Exercise materials -

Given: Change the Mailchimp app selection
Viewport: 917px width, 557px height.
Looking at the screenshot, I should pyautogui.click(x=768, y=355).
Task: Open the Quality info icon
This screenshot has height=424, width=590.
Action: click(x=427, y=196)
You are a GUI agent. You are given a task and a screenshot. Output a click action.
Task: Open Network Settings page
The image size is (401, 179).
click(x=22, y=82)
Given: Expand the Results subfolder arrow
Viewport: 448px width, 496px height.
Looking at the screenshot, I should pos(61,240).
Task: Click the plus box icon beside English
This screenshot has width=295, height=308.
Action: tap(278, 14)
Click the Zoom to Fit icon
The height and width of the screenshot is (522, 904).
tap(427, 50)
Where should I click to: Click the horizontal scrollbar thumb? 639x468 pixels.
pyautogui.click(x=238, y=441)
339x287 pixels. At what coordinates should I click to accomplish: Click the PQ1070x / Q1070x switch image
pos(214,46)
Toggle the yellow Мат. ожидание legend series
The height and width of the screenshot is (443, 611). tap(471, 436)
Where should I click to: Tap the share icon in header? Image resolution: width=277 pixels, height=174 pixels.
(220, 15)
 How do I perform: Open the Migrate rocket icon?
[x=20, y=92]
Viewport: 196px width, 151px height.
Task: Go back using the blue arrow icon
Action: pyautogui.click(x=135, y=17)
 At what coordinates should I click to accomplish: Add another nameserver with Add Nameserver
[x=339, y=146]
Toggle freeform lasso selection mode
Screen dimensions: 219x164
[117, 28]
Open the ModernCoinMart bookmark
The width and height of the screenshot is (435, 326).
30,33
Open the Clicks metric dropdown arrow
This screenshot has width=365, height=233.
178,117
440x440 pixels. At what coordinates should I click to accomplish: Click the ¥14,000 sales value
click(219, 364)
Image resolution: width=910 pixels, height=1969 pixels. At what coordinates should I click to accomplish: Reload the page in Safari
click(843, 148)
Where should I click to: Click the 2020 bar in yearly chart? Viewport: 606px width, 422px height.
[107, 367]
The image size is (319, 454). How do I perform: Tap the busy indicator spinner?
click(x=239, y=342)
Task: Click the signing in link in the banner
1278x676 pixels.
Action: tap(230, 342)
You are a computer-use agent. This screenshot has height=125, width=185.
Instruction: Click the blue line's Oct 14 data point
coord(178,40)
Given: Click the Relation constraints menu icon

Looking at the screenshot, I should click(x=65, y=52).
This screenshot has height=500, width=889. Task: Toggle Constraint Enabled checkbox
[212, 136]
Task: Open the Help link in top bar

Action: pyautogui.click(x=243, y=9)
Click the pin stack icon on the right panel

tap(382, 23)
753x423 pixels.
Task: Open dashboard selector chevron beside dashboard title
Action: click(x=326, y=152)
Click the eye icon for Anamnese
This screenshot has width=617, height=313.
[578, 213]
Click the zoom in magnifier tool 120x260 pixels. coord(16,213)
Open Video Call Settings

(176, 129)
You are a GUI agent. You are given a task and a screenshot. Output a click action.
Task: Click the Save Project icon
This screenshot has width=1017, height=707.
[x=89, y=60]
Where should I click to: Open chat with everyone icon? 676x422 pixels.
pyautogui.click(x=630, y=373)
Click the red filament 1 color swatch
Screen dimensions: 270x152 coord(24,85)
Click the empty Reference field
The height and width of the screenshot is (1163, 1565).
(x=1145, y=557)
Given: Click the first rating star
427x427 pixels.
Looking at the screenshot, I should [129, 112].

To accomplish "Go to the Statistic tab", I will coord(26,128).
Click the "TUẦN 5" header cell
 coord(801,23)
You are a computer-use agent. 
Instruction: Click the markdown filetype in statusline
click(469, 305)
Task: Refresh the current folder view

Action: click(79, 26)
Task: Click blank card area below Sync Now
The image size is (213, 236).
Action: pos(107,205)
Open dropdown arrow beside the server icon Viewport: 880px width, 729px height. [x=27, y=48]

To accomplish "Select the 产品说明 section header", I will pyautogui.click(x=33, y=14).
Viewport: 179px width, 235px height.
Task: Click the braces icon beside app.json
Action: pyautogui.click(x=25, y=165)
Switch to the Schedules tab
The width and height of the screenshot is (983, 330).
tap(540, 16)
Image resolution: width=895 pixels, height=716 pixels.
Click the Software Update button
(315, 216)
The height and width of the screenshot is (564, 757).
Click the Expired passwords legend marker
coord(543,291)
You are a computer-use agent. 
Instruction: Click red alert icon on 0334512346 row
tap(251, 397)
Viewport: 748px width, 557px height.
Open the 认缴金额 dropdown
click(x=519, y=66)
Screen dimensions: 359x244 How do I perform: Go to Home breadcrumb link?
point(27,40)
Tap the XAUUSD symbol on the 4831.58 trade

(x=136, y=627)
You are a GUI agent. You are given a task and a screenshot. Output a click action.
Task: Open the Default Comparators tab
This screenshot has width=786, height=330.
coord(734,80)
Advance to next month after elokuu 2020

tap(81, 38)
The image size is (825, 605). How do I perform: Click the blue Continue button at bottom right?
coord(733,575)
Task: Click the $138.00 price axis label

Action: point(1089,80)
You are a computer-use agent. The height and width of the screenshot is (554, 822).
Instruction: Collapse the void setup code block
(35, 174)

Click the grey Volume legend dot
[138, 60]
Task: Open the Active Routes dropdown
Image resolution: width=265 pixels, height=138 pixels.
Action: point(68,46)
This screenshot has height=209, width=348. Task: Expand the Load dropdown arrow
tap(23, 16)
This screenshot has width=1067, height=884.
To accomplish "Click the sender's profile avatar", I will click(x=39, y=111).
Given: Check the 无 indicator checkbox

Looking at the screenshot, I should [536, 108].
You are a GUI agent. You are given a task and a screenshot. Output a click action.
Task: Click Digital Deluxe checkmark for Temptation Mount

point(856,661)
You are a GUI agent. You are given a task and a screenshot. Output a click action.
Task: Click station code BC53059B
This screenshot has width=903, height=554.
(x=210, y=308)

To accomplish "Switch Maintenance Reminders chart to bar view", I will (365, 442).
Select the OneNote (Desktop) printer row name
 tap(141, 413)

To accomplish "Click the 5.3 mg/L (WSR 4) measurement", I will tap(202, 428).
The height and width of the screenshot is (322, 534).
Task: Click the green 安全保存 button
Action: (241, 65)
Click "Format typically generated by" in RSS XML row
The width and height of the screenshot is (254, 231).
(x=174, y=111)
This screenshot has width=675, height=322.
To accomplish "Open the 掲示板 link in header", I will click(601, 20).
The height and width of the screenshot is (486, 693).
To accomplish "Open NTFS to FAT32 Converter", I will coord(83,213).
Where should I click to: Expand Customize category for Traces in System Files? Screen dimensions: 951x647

Task goal - Bring together all lines in the records where the word "computer" is found.

Exercise solution -
You are a computer-use agent. This screenshot has height=125, width=185.
You are a computer-use agent. 
You are a computer-use agent. 
You are a computer-use agent. The height and width of the screenshot is (554, 822).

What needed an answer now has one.